The Albury-based Hind says she struggles with the “elitism” attached to fashion, but doesn’t think you need vision to appreciate or design it.
“That beauty and strength and desirability and passion and playfulness — all those things — they definitely originate from the inside.
“It really is precious little to do with the perfect bust size, height, hair, eye colour, number of limbs.
“Once you put your clothes on and you’ve checked yourself out in the mirror, you don’t even really see it for the rest of the day … it’s 98 per cent how it makes you feel.”
Ms Hind says she regards fashion as fundamentally “grown-up dress-ups”, and gets a lot of her inspiration from music videos and fantasy scenes.
She has partial sight in one eye, which to her is sufficient for everything except pattern making.

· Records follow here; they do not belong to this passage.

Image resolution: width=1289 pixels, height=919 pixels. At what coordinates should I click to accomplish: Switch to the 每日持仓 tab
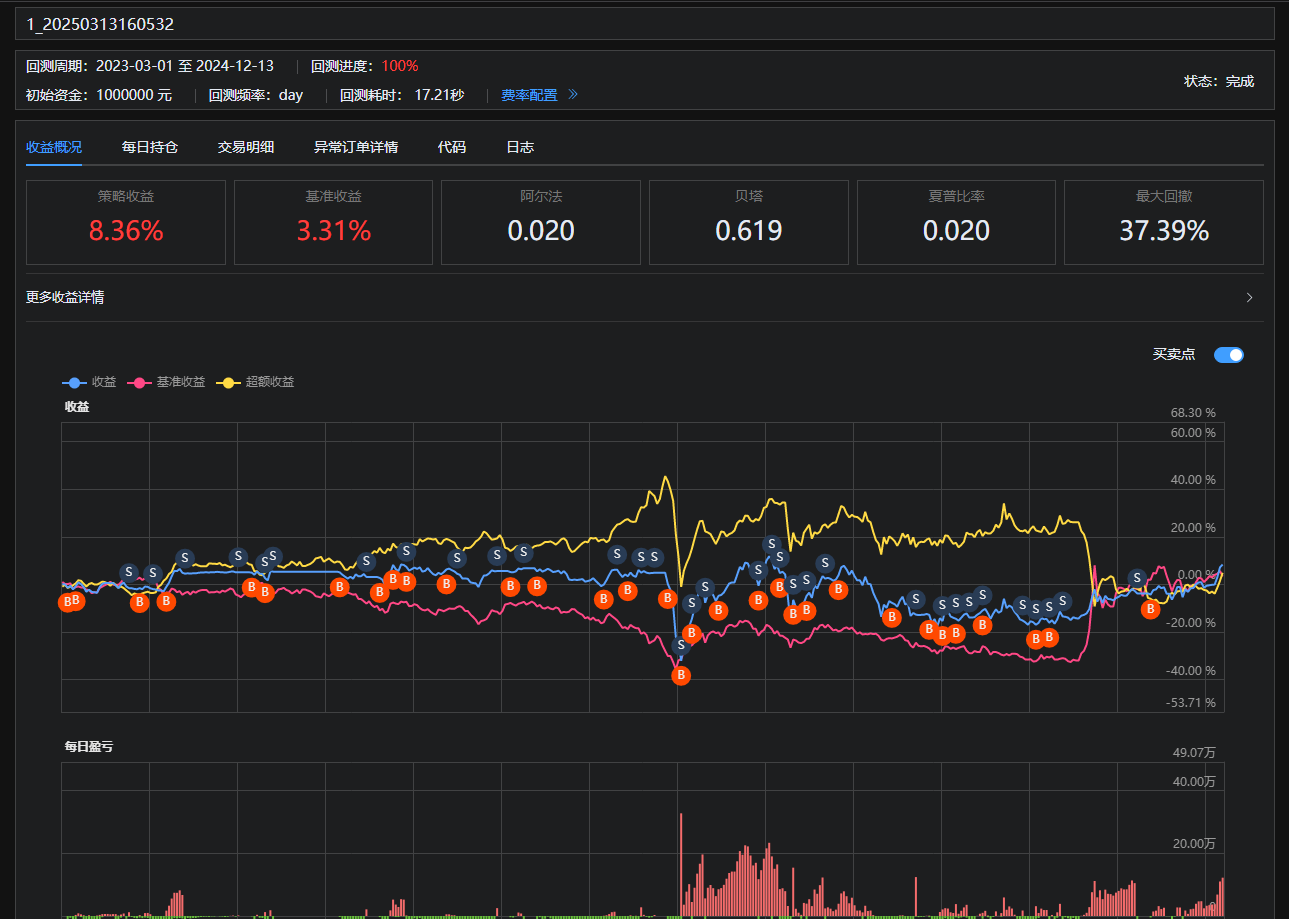[150, 147]
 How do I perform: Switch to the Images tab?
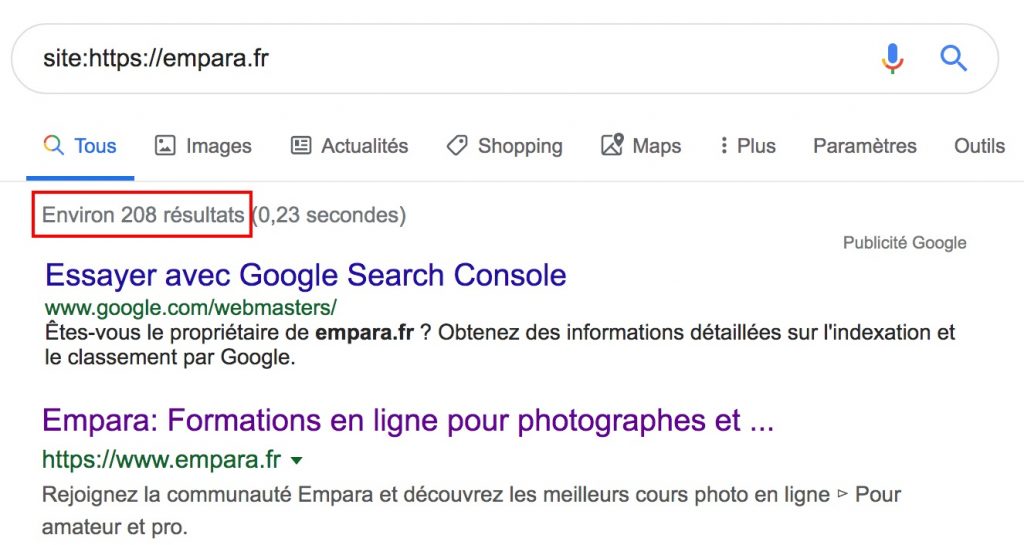[218, 146]
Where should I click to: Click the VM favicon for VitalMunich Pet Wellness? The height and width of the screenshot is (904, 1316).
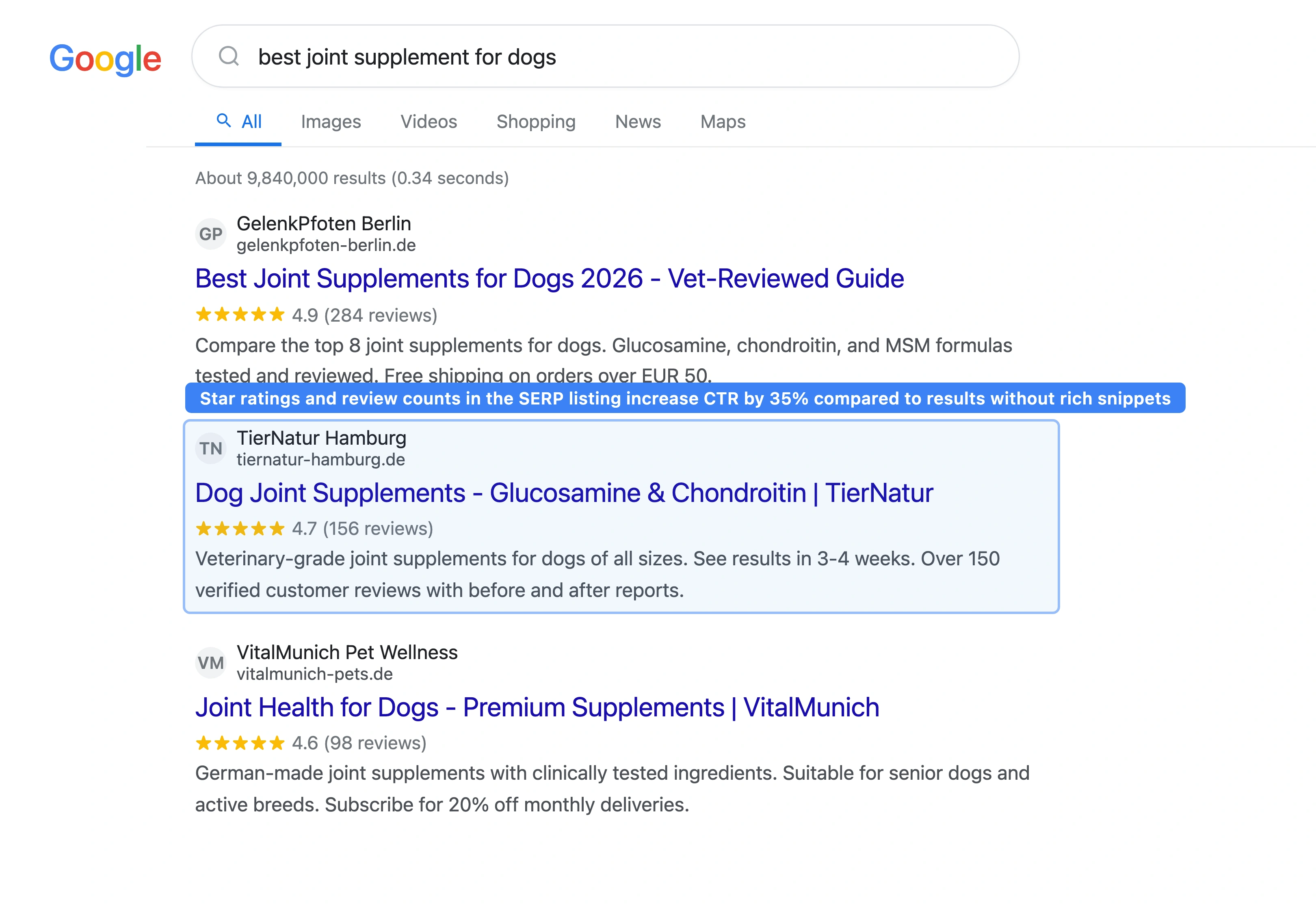coord(211,663)
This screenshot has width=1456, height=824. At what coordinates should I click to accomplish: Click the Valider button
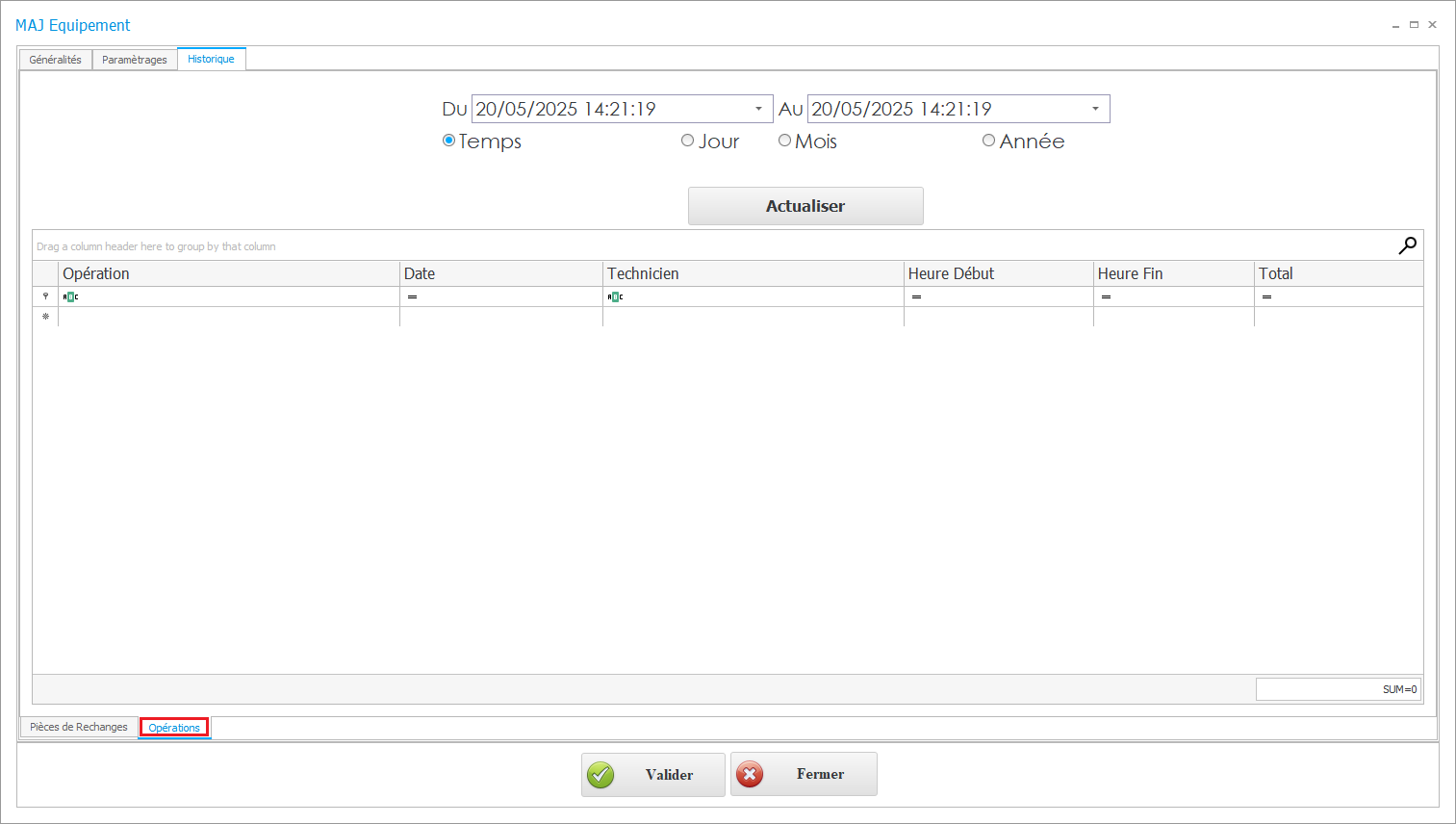coord(652,775)
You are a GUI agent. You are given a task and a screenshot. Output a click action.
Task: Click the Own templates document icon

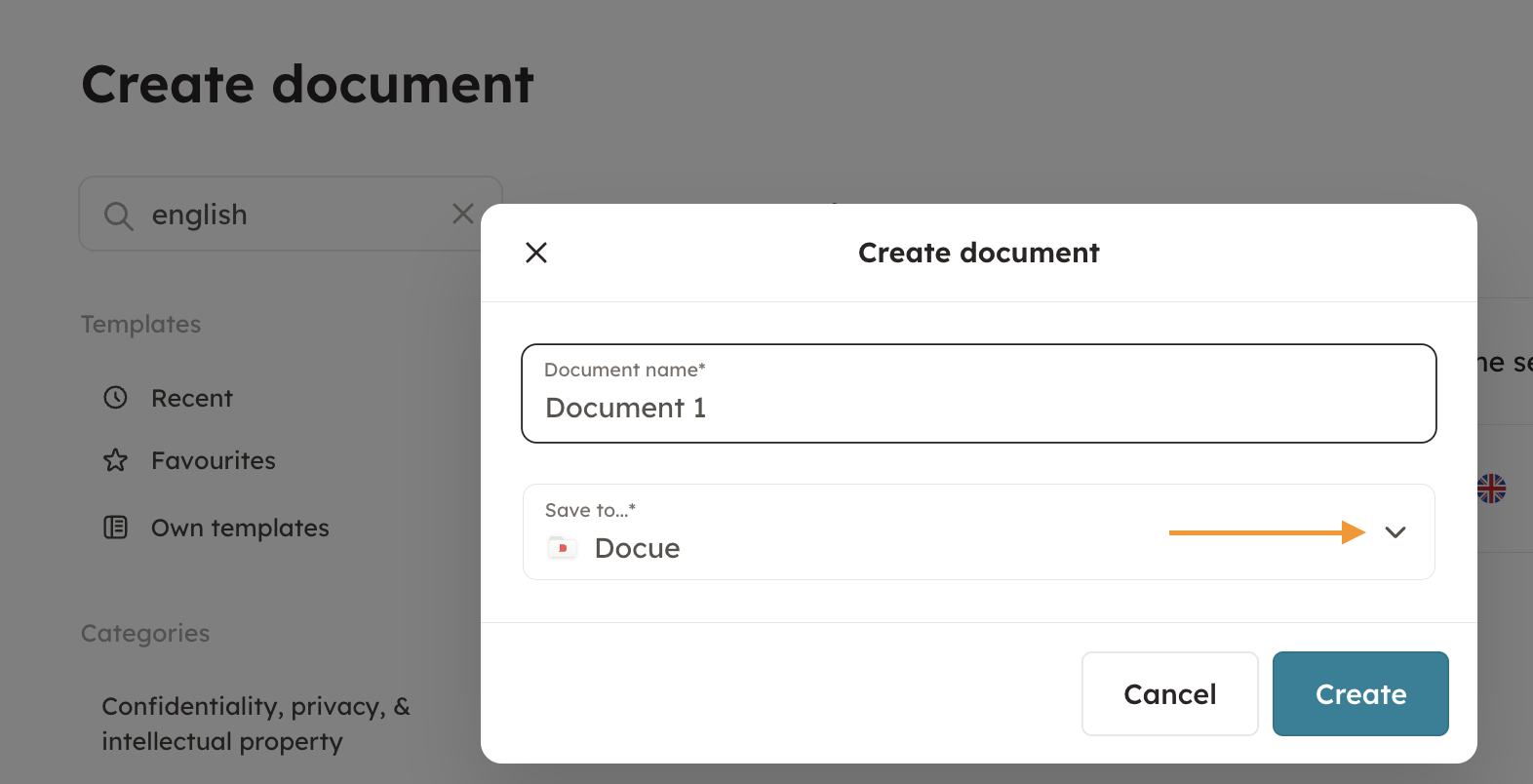(x=116, y=528)
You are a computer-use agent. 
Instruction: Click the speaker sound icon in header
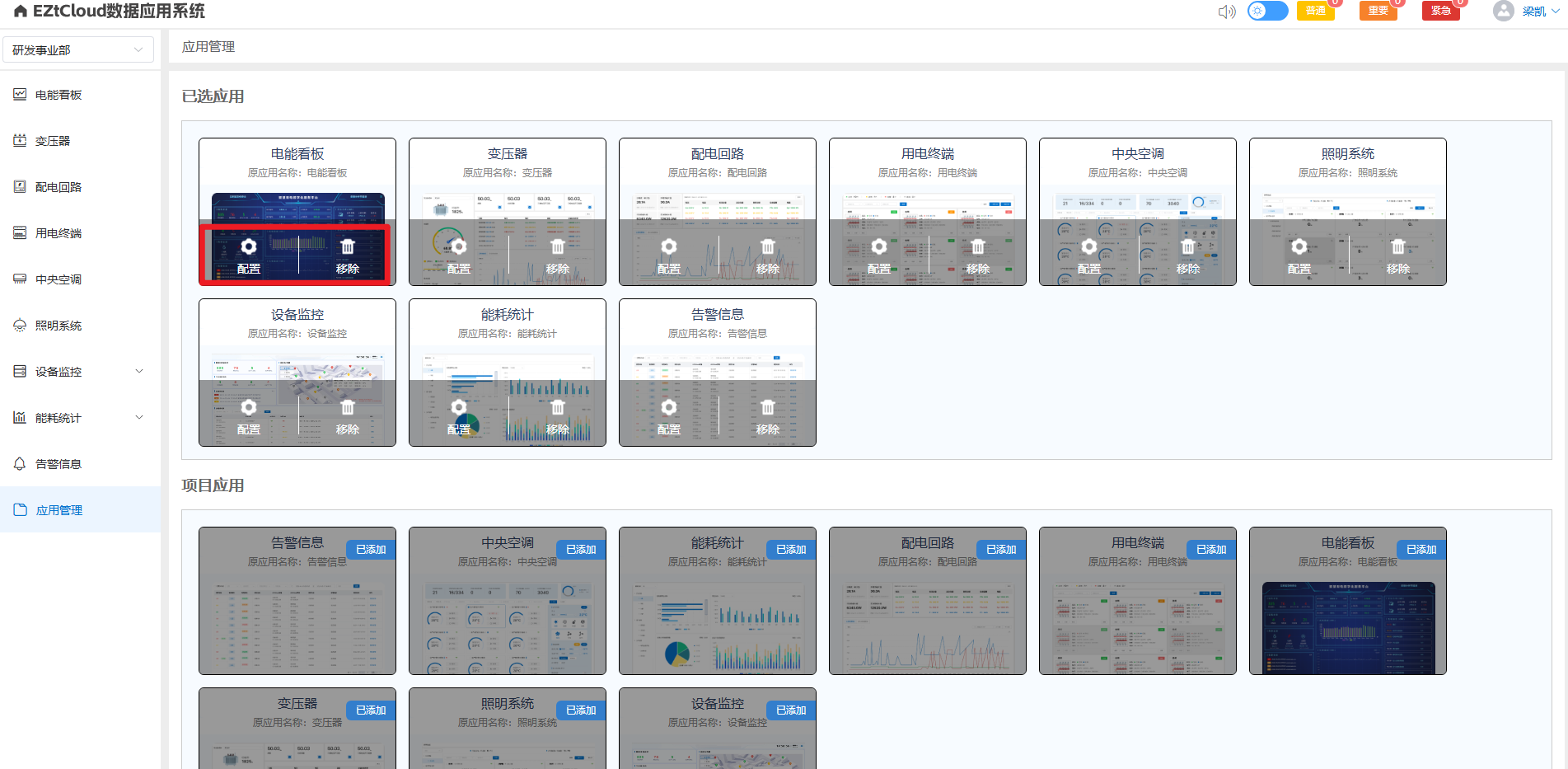[x=1227, y=12]
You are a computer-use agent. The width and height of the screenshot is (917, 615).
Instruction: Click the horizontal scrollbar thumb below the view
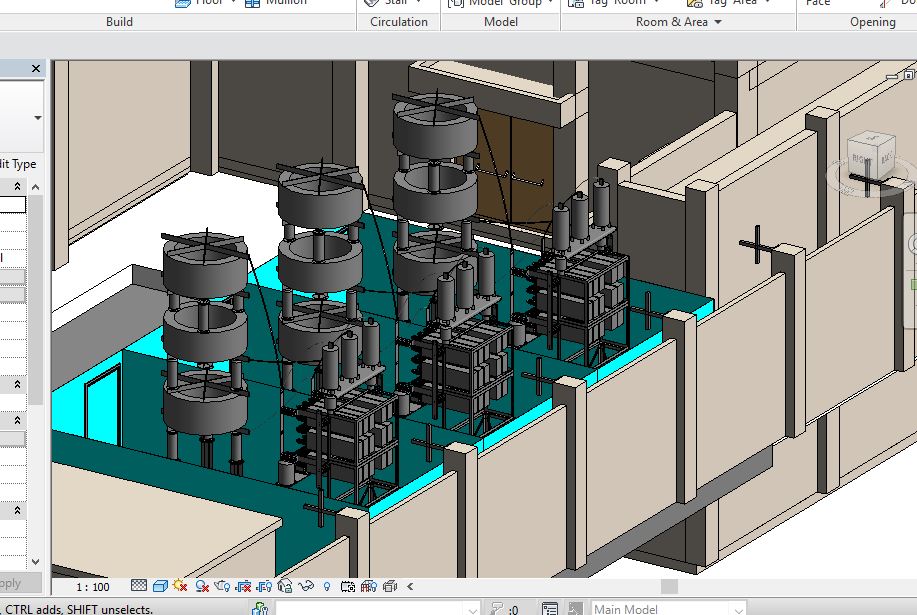pyautogui.click(x=669, y=586)
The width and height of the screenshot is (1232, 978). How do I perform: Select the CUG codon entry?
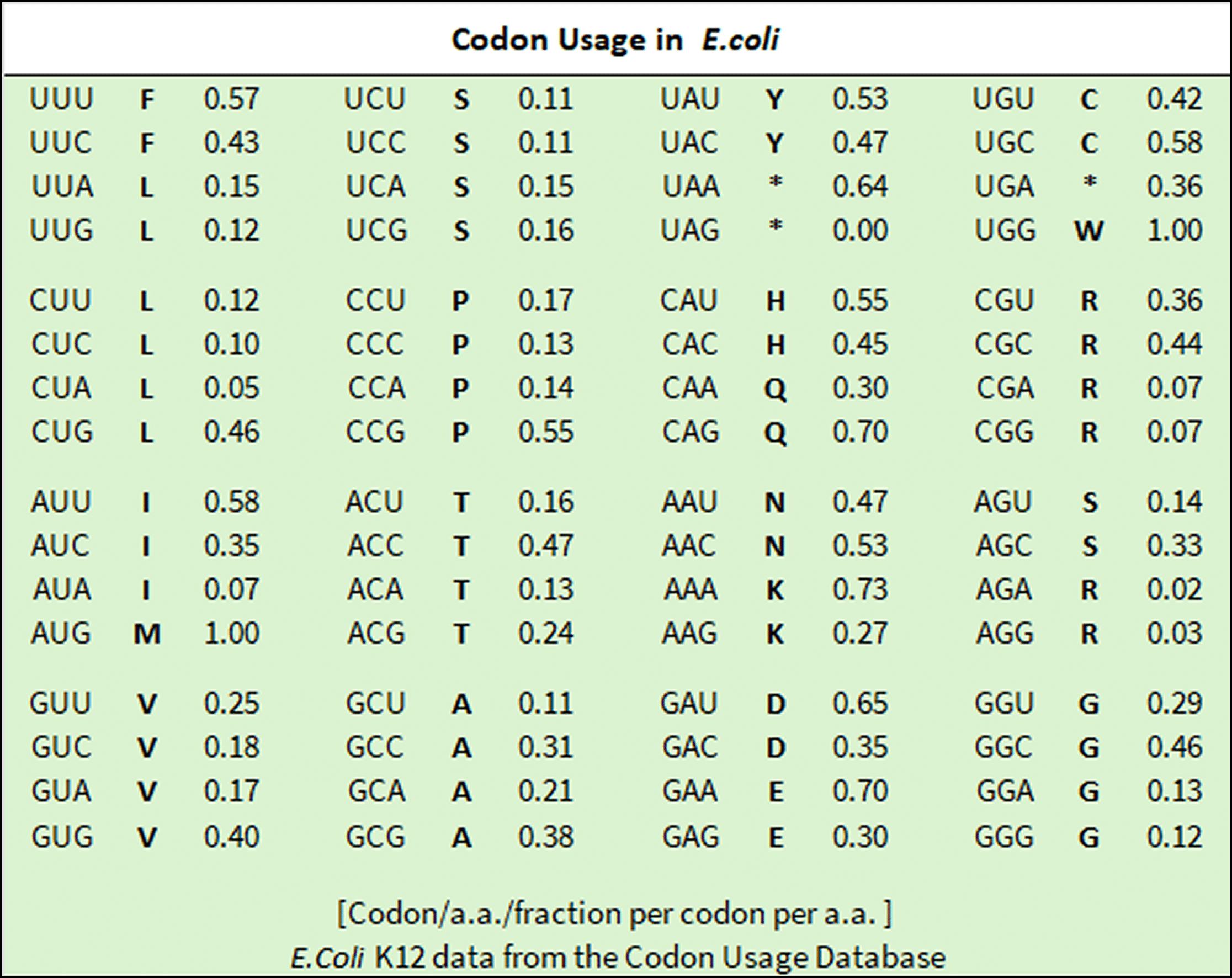tap(62, 433)
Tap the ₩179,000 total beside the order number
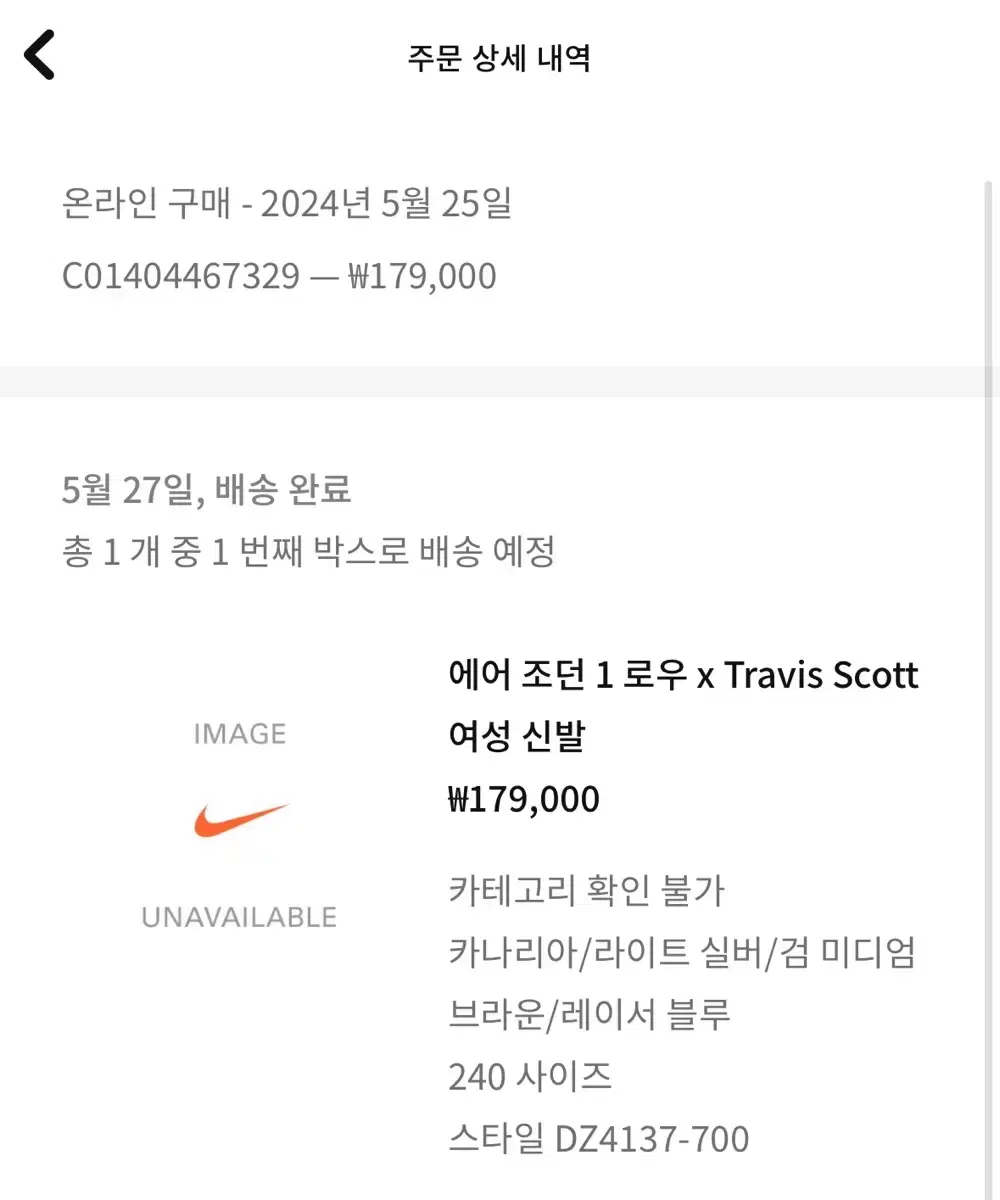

“I was not born legally blind, and in fact was in my early 30s and I lost my vision — I’m a very visual person so there’s so much stored in my brain.”
Ms Hind has presented her own show at Melbourne Fashion Week, worked for three years as inclusion consultant with Australian Fashion Week, and has her own label.
Blind Grit comprises a team of people with lived experience of disability and trauma, as it was important to Ms Hind to provide opportunities for aspiring photographers, models, stylists and designers.
“I think it’s overlooked and underestimated how following your dream gets waysided when you have a disability very quickly,” she says.
This commitment to ensuring everyone has access to ambition makes her a fitting choice for a new children’s series from Vision Australia featuring various careers.
The first book, about blind surfer Matt Formston, was released in March, and Ms Hind’s instalment comes out in September.
She is working on a new collection to be launched at the same time.
“Being part of a movement that is about trying to give equal access to dreams and aspirations to children with disability is just huge for me,” Ms Hind says.
“The speech wasn’t, ‘I have a five-point plan’, it was, ‘I have a dream’ — it’s so incredibly powerful, and to have that stripped away from you when you are a child because you were born physically different in some way is not OK by me.”
The Big Visions series is the first in braille and text to be available in mainstream Australian bookstores, according to Vision Australia library manager Vildana Praljak.
“[We want to make sure] blindness and low vision is not seen as a hindrance or otherness or something that’s quite difficult or you’re just not sure what to do with it,” she says.
“Nikki’s … story is really overcoming barriers and challenging stereotypes that someone who’s blind actually should not be, or cannot be, looking after their personal presentation and appearance and have an individual style and express themselves through that style.”
Ms Praljak also has low vision and describes herself as fashion “obsessed”, but says it’s not traditionally welcoming for blind people.
“It is something that requires a lot of matching of colours and … understanding a lot of fashion jargon, which to someone who’s born blind may be very overwhelming and almost like something that’s untouchable,” she says.
“Nikki absolutely challenged that space.”